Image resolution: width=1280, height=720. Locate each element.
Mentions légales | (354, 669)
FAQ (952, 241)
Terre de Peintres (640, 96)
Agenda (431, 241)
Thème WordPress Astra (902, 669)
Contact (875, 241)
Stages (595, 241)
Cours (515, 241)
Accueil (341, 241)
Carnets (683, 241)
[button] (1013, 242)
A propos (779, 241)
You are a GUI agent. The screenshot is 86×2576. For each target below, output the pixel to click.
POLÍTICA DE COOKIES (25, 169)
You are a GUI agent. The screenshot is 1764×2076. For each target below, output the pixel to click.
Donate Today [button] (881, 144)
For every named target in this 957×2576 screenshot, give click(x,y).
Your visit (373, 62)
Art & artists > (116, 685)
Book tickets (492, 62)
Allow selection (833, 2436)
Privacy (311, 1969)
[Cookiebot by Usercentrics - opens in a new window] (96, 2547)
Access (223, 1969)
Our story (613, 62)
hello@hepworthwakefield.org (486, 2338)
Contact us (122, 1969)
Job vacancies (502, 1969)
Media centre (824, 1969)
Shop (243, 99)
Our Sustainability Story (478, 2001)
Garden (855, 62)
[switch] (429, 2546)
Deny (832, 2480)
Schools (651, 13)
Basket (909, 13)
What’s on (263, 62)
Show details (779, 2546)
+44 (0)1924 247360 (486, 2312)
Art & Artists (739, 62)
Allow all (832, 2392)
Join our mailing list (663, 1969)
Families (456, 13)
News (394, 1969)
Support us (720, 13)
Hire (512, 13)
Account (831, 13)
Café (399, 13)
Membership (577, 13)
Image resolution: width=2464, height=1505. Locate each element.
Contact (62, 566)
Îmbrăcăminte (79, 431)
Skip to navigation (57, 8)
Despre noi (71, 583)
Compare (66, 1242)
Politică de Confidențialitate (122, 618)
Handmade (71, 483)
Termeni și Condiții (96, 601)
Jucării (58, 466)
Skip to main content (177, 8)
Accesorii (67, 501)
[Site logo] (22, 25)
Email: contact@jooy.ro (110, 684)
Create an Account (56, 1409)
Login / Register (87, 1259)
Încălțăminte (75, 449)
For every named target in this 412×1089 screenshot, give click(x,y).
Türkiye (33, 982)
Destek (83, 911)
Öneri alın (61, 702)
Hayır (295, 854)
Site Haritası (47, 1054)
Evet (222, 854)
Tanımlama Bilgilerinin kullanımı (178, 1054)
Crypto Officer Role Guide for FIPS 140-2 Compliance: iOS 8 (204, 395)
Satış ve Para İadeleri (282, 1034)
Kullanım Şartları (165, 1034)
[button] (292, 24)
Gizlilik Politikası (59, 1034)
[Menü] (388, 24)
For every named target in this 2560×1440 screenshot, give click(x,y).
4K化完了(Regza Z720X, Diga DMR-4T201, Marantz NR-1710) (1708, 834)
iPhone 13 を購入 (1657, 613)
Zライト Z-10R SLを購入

------

** SET EXERCISE **
Copy the entries word for word, starting with the line that contains "Compare (66, 1242)" and going on through the last line of the entries.

** EXERCISE RESULT **
Compare (66, 1242)
Politică de Confidențialitate (122, 618)
Handmade (71, 483)
Termeni și Condiții (96, 601)
Jucării (58, 466)
Skip to main content (177, 8)
Accesorii (67, 501)
[Site logo] (22, 25)
Email: contact@jooy.ro (110, 684)
Create an Account (56, 1409)
Login / Register (87, 1259)
Încălțăminte (75, 449)
For every named target in this 412×1089 screenshot, give click(x,y).
Türkiye (33, 982)
Destek (83, 911)
Öneri alın (61, 702)
Hayır (295, 854)
Site Haritası (47, 1054)
Evet (222, 854)
Tanımlama Bilgilerinin kullanımı (178, 1054)
Crypto Officer Role Guide for FIPS 140-2 Compliance: iOS 8 (204, 395)
Satış ve Para İadeleri (282, 1034)
Kullanım Şartları (165, 1034)
[button] (292, 24)
Gizlilik Politikası (59, 1034)
[Menü] (388, 24)
For every named target in this 2560×1440 screenshot, give click(x,y).
4K化完了(Regza Z720X, Diga DMR-4T201, Marantz NR-1710) (1708, 834)
iPhone 13 を購入 (1657, 613)
Zライト Z-10R SLを購入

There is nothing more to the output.